The Good Life

A Fine Summer

Amrita Sher-Gil, F N Souza and Subodh Gupta led Saffronart's summer auction

It was no summer of discontent for art connoisseurs thanks to Saffronart’s online auction, featuring 109 modern and contemporary pieces as well as some of the earliest Indian art.  

As with the modern Indian art movement, Amrita Sher-Gil led the summer auction too, with her Untitled (Zebegény Landscape) fetching Rs.4.75 crore ($720,000). Made in the early 1930s, the landscape was likely painted during a summer holiday she spent in the Hungarian village of Zebegeny on the banks of the Danube, over the course of her stay in Paris. Apart from Sher-Gil, F N Souza, M F Husain, S H Raza and Subodh Gupta emerged as top artists at the auction, with their paintings selling for over Rs.1 crore.

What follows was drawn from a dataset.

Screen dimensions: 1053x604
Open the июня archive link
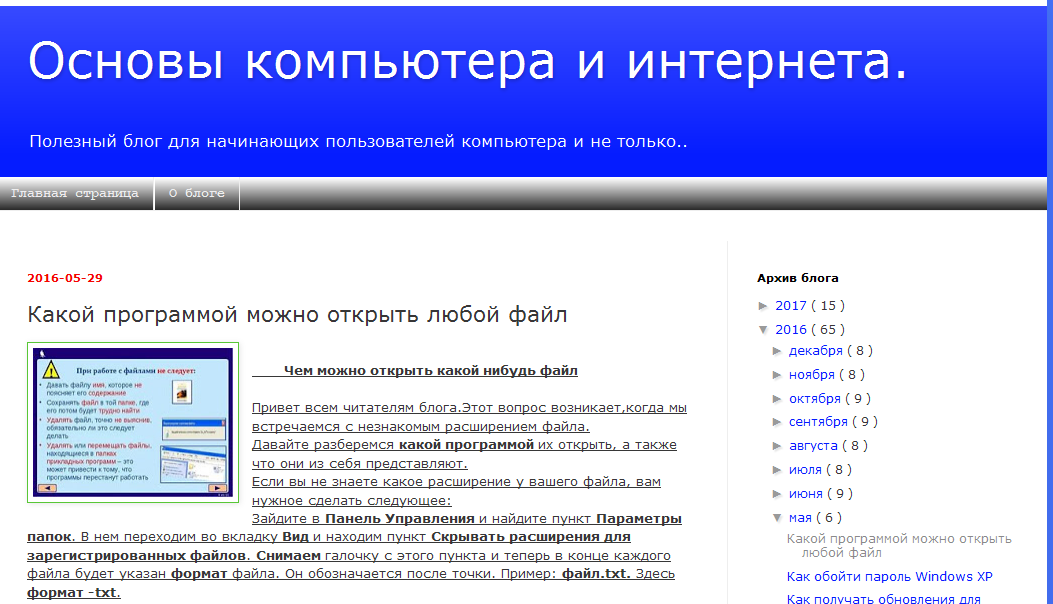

F N Souza’s Untitled (after Titian's Venus of Urbino and Manet's Olympia) sold for Rs.1.22 crore($186,000), Subodh Gupta’s stainless steel installation sold for Rs.1.10 crore ($168,000), a painting by M F Husain surpassed its upper estimate of Rs.1 crore to sell at Rs.1.08 crore ($165,000)and S H Raza’s Horizon sold for just over Rs.1 crore ($153,000). “We saw bids come in from clients based in India and abroad. Almost 20% of the winning bids came from new buyers,” shares Hugo Weihe, CEO, Saffronart, adding that the auction fetched Rs.20.65 crore ($3.12 million) in all.

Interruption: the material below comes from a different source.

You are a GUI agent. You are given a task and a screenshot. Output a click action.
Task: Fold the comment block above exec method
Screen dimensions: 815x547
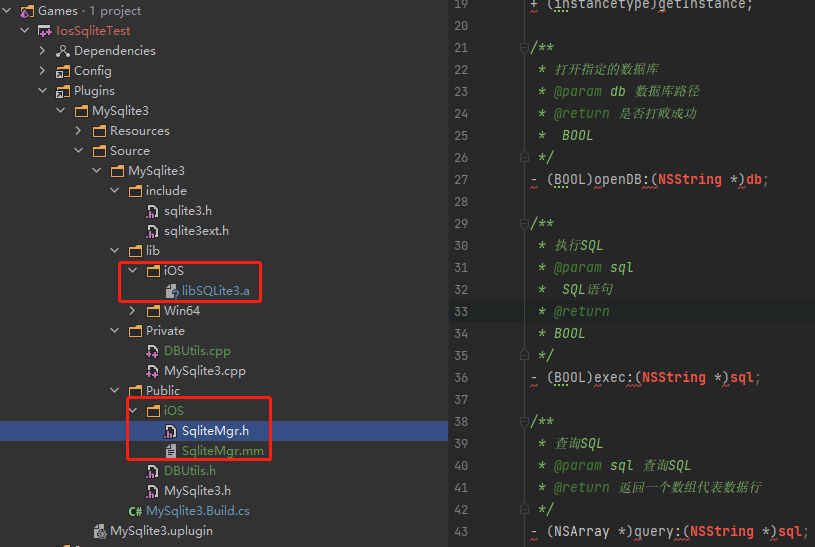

According to the auctioneer, nearly 24% of the lots sold above their upper estimates. Two paintings by Ghulam Rasool Santosh almost tripled their upper estimates of Rs.5.28 lakh ($8,000) and Rs.3.3 lakh ($5,000) to fetch bids of Rs.14.65 lakh ($22,212) and Rs.10.89 lakh ($16,500) respectively. K K Hebbar’s 1959 painting Tile Factory almost doubled its upper estimate of Rs.23 lakh ($35,000), selling for Rs.40.78 lakh ($61,800). Biren De’s 1968 oil on canvas The Moment also tripled its upper estimate of Rs.7.92 lakh ($12,000), with a winning bid of Rs.24.9 lakh ($37,800).

“Among the contemporary Indian artists, there was strong demand for works by Sudarshan Shetty and Chintan Upadhyay. Shetty’s 2005 acrylic on canvas sold at Rs.14.72 lakh ($22,309) against a pre-sale estimate of Rs.6-8 lakh,” adds Weihe. A 2003 painting by Upadhyay almost doubled its upper estimate of Rs.5.28 lakh ($8,000), bagging a winning bid of Rs.9.7 lakh ($14,700).  

“There were many rare pieces with unusual history and at various attractive price points,” says Weihe of the auction, which, going by the numbers, paints a good landscape of the art scene in itself.